I must admit, I live the vast majority of my life, within a dream world. Partially though digital connections and the distractions of modern times. Partially within my own mind.
This personal dream world of mine occupies much of my alone time, mainly when involved in mundane and repetitive tasks of daily life (such as such as sitting on the bus, walking home, or one of the many time consuming tasks one preforms in a work day). And this dream world is ever changing. Each day brings a different “dream” reality, and there is a lot of variation.
Sometimes its as simple, as a song on a continual loop in my mind. This can be a good thing or a bad thing, depending on what song gets in the loop (even hearing spinets of some artists like Lady Gaga, can get them stuck in my mind for hours. While I don’t hate Lady Gaga (I admit, shes got some catchy tunes), I don’t like her THAT much lol). Other times, I will maul over some newly learned (or old stored) piece of information or knowledge over and over, considering it from many angles. And other times it will be some unintelligible, indescribable thought process. Something that somehow makes sence to me, but would probley baffle the holy hell out of anyone else. This is something I have always done to pass the time over the years.
I have at times learned from these times of inner focus. Made connections that were before missed, due to the distraction of concentrating on looking for the connection. But mostly, just a lot of songs. And a whole lot of unintelligible thought process that would land me in the Lonnie bin if I ever put them on paper (I guess I better start packing LOL).
Though these times of, I suppose, “self exploration” can be enjoyable, I now admit that its mostly a diversion tactic. A coping technique of sorts. A way of pushing out and ignoring reality, even if just for a little while.
Realities like my home situation, my work situation, and any number of other problems that are and not associated with the 2. And there are also the bigger realities, the big picture. Things like living in failing empires, a planet in decline, and a seemingly bleak road map ahead.
For me, reality is like that TV commercial showing all the starving kids from some very poor country somewhere in the world. No one likes to see it. And though you often feel a pang of guilt, you find yourself changing the channel or fast forwarding the DVR.
The problem with this, is when you get this kind of thing on a collective scale. When the population en-mass “shuts down”, nothing gets done. And more importantly, those who are awake and alert, can act with almost total impunity.
So at the risk of labeling myself a hypocrite, I have to tell folks to think twice about just “accepting” what you hear, falling into the negative mind frame that says “It will never change. I am far to small to make a difference”.
I had thought the exact same thing about both gay marriage and marijuana legality, just a few years ago. Though it was one of those things that would be a part of an ideal world, I just didn’t see it.
But when it comes to gay marriage, the US alone is now in the double digits, in terms of states that allow it.
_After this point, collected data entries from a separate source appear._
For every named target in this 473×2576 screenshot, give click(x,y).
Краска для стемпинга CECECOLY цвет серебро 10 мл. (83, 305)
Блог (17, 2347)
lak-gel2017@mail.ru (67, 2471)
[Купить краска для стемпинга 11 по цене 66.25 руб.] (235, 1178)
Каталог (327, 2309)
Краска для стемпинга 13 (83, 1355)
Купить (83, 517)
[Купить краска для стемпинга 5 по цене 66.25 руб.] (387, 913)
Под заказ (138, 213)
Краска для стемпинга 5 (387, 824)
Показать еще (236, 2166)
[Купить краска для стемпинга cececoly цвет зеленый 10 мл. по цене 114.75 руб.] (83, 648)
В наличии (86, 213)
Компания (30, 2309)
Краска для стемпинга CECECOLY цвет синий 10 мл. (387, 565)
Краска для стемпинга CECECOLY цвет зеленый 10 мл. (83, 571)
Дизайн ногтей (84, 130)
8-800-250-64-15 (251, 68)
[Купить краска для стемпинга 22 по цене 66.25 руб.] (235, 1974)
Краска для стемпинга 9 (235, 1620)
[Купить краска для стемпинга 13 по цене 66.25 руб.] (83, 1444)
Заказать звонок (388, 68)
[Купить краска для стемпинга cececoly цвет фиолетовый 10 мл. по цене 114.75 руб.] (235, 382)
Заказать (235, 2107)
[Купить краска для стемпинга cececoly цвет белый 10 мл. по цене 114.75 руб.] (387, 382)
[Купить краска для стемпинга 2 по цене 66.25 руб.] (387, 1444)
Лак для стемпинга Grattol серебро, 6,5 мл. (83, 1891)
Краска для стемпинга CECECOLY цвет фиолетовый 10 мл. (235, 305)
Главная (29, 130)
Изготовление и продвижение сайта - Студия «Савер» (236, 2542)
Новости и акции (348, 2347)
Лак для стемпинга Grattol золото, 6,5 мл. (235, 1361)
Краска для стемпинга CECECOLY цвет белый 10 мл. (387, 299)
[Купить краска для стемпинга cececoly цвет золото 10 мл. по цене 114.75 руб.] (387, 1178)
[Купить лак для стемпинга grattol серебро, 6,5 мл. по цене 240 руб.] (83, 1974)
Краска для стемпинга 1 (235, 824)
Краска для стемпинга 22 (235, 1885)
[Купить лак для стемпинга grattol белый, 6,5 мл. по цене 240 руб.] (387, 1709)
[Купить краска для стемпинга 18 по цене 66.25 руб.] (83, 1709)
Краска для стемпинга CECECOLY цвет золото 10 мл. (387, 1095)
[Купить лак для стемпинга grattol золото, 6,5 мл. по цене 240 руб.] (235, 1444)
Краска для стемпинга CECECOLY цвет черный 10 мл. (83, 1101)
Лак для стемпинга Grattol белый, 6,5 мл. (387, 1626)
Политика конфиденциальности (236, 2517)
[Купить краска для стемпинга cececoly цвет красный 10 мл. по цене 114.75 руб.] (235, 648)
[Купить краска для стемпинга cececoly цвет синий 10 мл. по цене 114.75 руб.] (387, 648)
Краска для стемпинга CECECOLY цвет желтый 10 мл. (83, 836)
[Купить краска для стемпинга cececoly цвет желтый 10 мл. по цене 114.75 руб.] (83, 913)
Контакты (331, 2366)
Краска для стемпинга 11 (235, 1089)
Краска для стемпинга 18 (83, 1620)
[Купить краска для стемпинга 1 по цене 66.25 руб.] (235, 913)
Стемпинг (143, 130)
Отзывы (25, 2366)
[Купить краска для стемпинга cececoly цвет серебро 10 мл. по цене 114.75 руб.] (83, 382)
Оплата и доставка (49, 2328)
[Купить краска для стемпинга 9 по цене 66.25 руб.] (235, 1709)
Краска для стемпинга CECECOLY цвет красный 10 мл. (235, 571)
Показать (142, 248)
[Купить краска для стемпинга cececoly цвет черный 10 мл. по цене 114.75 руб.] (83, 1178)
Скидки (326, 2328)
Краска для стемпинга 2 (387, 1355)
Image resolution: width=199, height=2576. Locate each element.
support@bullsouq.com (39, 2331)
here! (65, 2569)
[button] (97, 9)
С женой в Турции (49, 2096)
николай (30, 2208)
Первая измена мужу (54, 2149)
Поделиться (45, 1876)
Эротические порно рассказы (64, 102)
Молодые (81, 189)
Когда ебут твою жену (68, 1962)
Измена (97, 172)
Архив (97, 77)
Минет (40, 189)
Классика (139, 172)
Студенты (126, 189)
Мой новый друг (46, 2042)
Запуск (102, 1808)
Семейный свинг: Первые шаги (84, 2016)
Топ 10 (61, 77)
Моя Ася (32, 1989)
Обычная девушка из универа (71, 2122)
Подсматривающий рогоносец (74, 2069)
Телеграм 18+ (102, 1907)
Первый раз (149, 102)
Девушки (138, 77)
And for marijuana, studies are released almost DAILY, that shoot holes in the old guarded thought processes that govern the current status of marijuana legality. And more and more people are coming out FOR legalization, even those you would have never expected, such as high ranking members of law enforcement and city mayors.
Its getting harder and harder, to hide behind the old rule that is “drugs like THC are BAD!”. And more importantly, its getting harder and harder to hide the REAL prohibition agenda, protecting a thriving (yet arguably deadly) industry of “legal” drugs.
It shows that almost anything is possible. But change won’t come by putting on the blinders.